Gracias a este programa, aproximadamente 4 millones de dólares se han ahorrado en gastos de corte y costos que se habrían tenido que cubrir si los acusados hubieran sido encarcelados, afirmó la Oficina.

El programa es un esfuerzo conjunto entre la Oficina del Fiscal de EU, el Tribunal y un abogado defensor local que se ocupa de los casos. La elegibilidad para el programa de desviación es determinada por los fiscales, que examinan los arrestos para decidir si los acusados son candidatos potenciales.

Todos los participantes deben ser ciudadanos estadounidenses. En general, los participantes fueron detenidos tratando de pasar de contrabando un pequeño número de inmigrantes y no están involucrados con una banda organizada de contrabando, dijo el asistente del Fiscal de EU Michael Wheat.

Otros factores incluyen la manera en que los contrabandistas estaban ocultando a las personas, por ejemplo si fue en un compartimiento secreto en su vehículo, o si el acusado trató de huir y provocó una persecución a alta velocidad.

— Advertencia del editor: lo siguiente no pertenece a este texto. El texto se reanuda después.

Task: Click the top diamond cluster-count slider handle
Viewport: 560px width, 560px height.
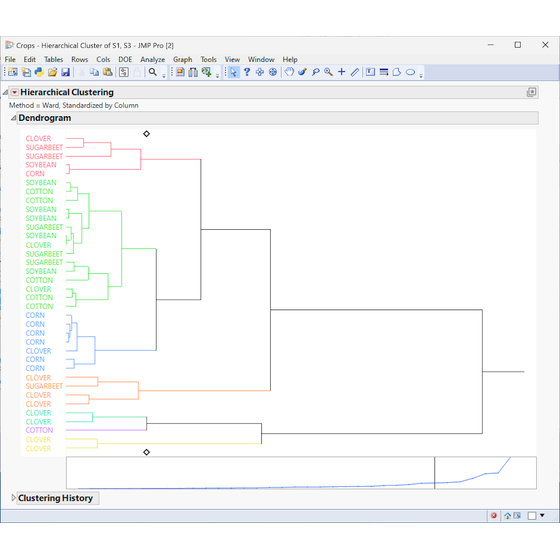Action: tap(146, 134)
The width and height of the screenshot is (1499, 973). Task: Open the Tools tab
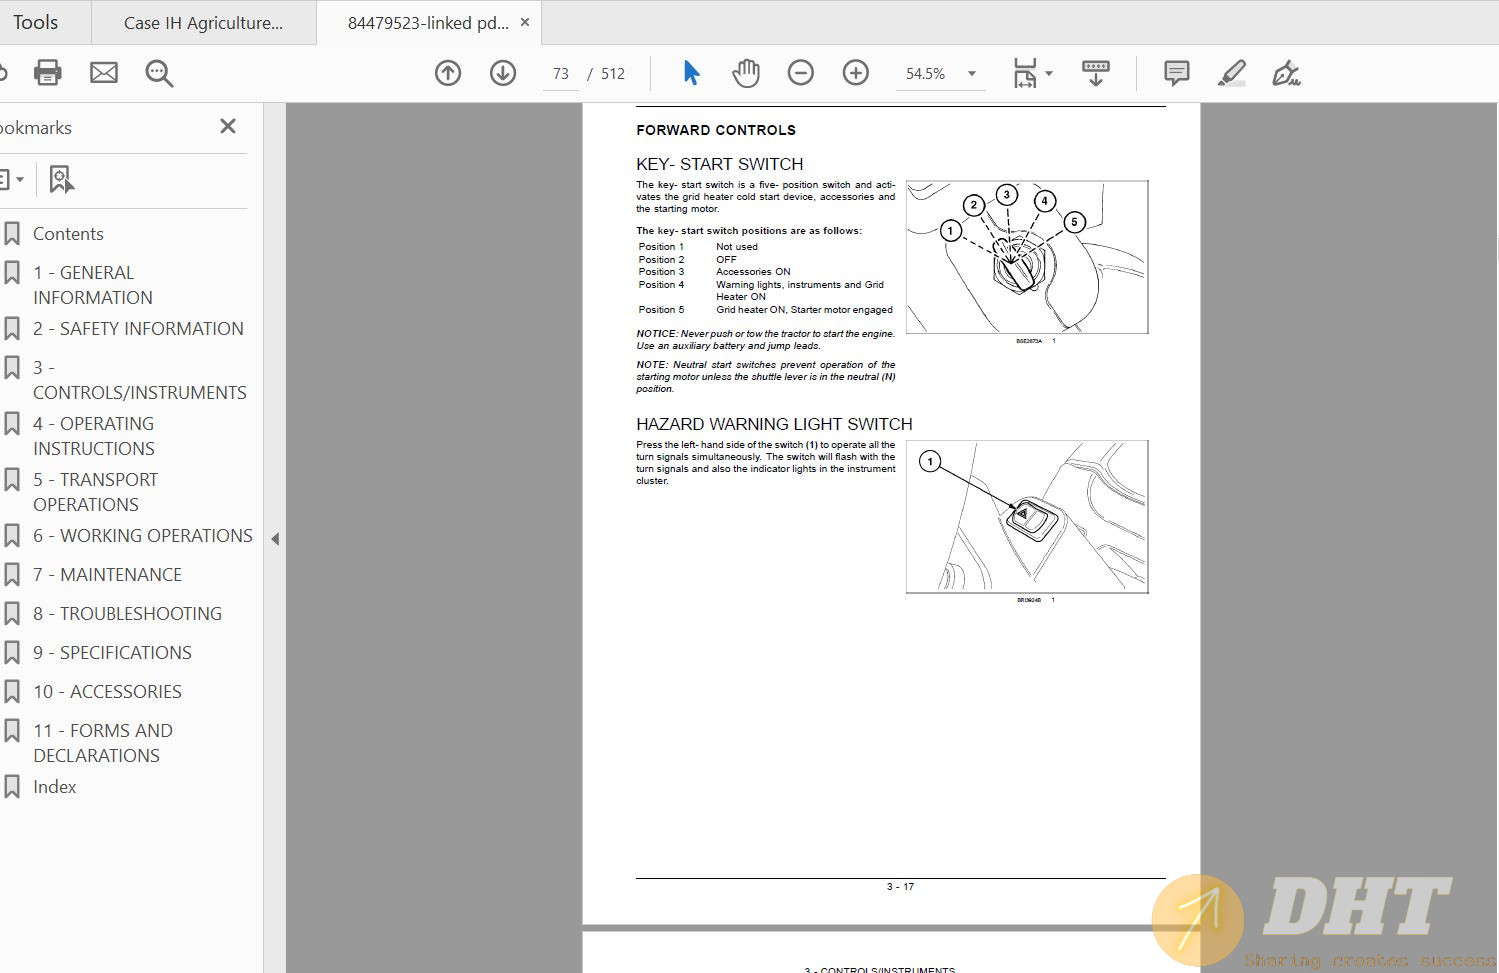[36, 22]
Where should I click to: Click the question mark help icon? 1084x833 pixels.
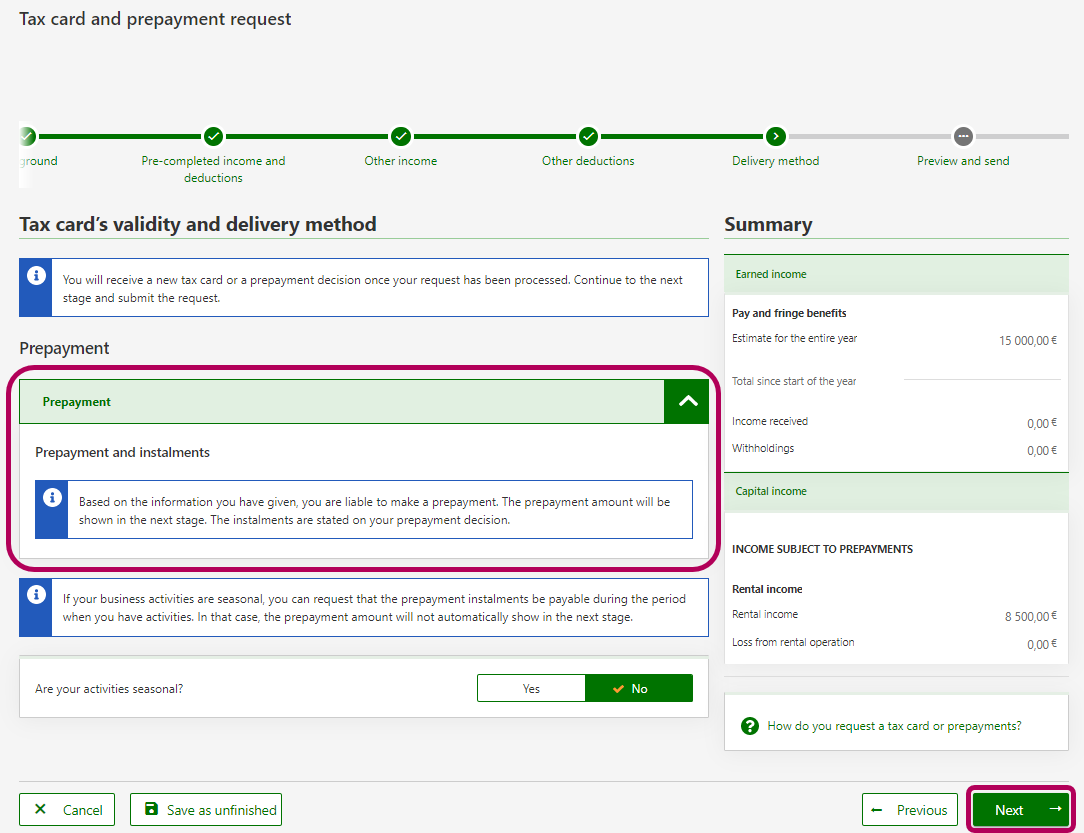coord(750,726)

“Estamos buscando los casos que no tienen mayores agravantes ni actos atroces, casos en los que no se puso a nadie en peligro”, dijo Wheat.

Desviar a algunos acusados a este programa significa no gastar en su encarcelamiento y significa liberar más recursos policíacos que pueden dirigir sus esfuerzos a detener a las redes de contrabando a gran escala, dijo.

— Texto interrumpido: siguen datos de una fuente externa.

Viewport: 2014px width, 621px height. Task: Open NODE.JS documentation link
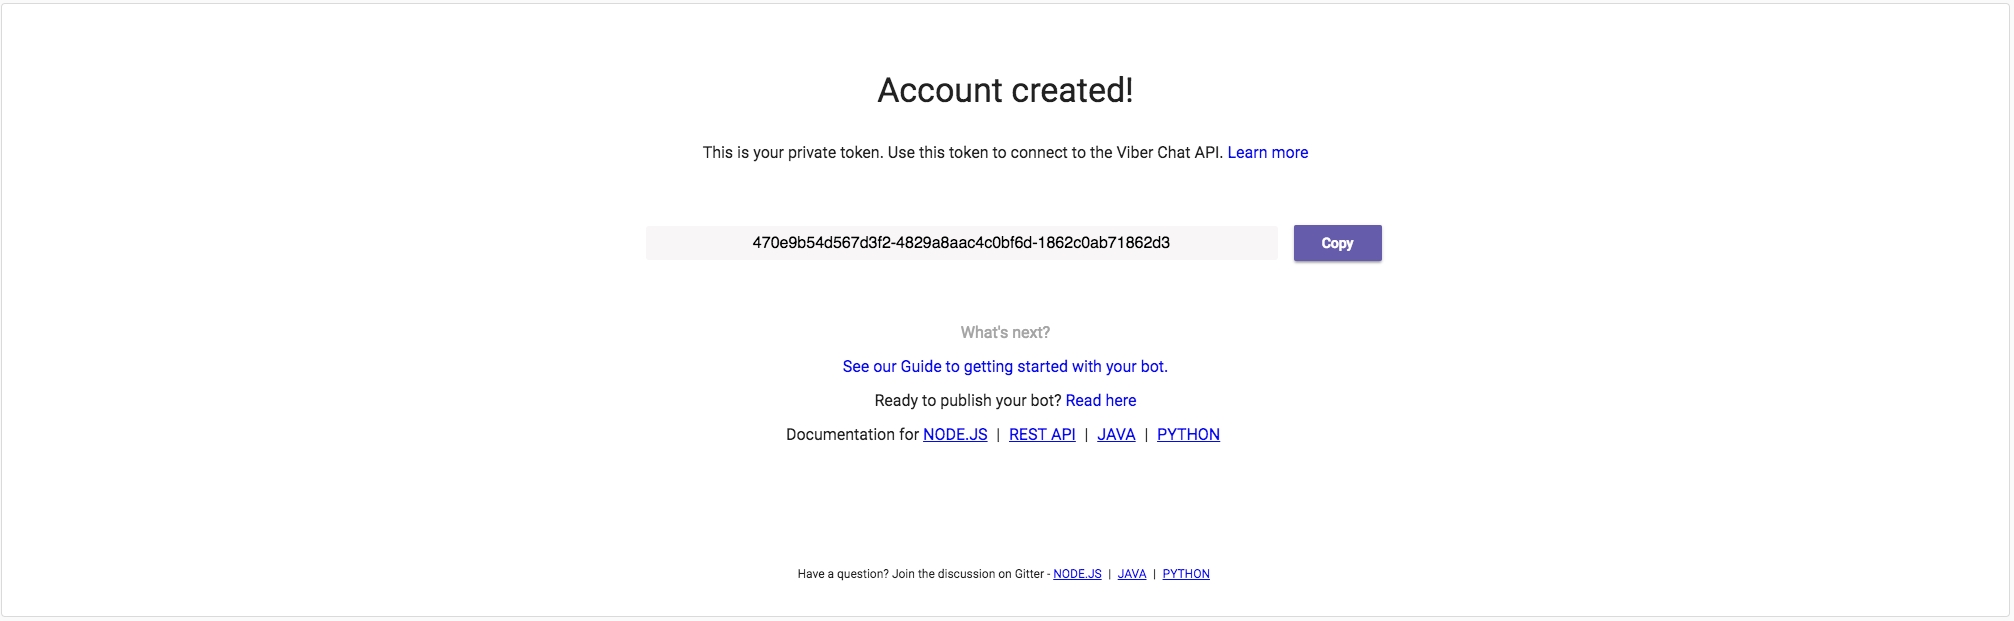[955, 435]
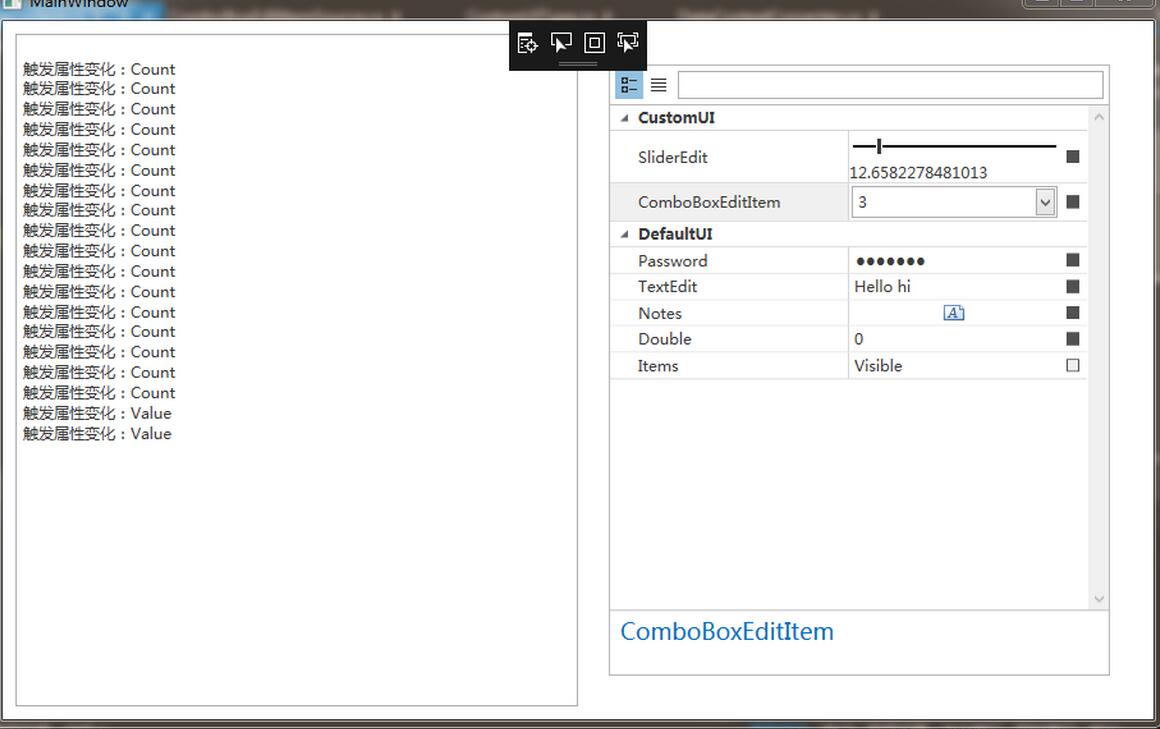Viewport: 1160px width, 729px height.
Task: Switch property grid to alphabetical list view
Action: [x=658, y=85]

Nancee Schwartz, el abogado defensor que representa a los acusados, dijo que algunas personas en el programa nunca antes habían tratado de contrabandear personas y lo hicieron porque necesitaba el dinero. Otros son adictos a las drogas o personas que padecen otros problemas que pueden ser abordados a través de la consejería y otros servicios en el programa de desvío.

“Tienen que participar en la consejería de salud mental o programas de control de adicciones. A veces se les dice que tienen que alejarse de su familia, cuando es la misma familia la que es una mala influencia “, dijo Schwartz.

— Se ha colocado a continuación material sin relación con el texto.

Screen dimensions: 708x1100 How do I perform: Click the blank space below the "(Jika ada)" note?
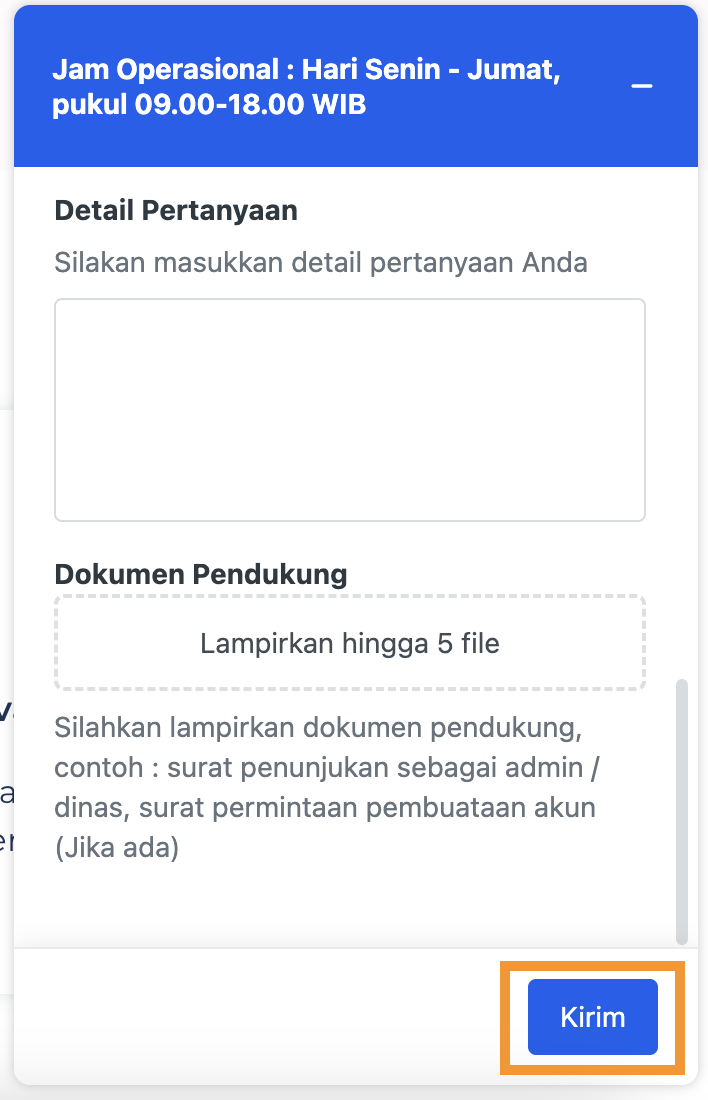pyautogui.click(x=340, y=905)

Algunos fracasan, ya sea porque cometen un nuevo delito, o porque no cumplen con los términos del programa, o por otras razones. Cuando lo hacen, sus declaraciones de culpabilidad entran en vigor y son sentenciados.

Pero los que logran graduarse tienen la oportunidad única de borrar un delito grave de su expediente, si eso no ocurriera, los antecedentes penales pueden afectar la capacidad para conseguir un trabajo, votar y hacer otras cosas. A diferencia del sistema judicial estatal, que permite borrar el historial de delitos graves en determinadas circunstancias, no existe un proceso similar en los tribunales federales, dijo Schwartz.

La fiscal de EU Laura Duffy, bajo cuyo mandato se inició el programa, dijo en un comunicado de prensa que se ha demostrado que el programa de desviación puede funcionar.

“Este programa regresa a los acusados al buen camino, obligándolos a continuar su educación y a obtener un empleo, sin más problemas con la policía”, dijo.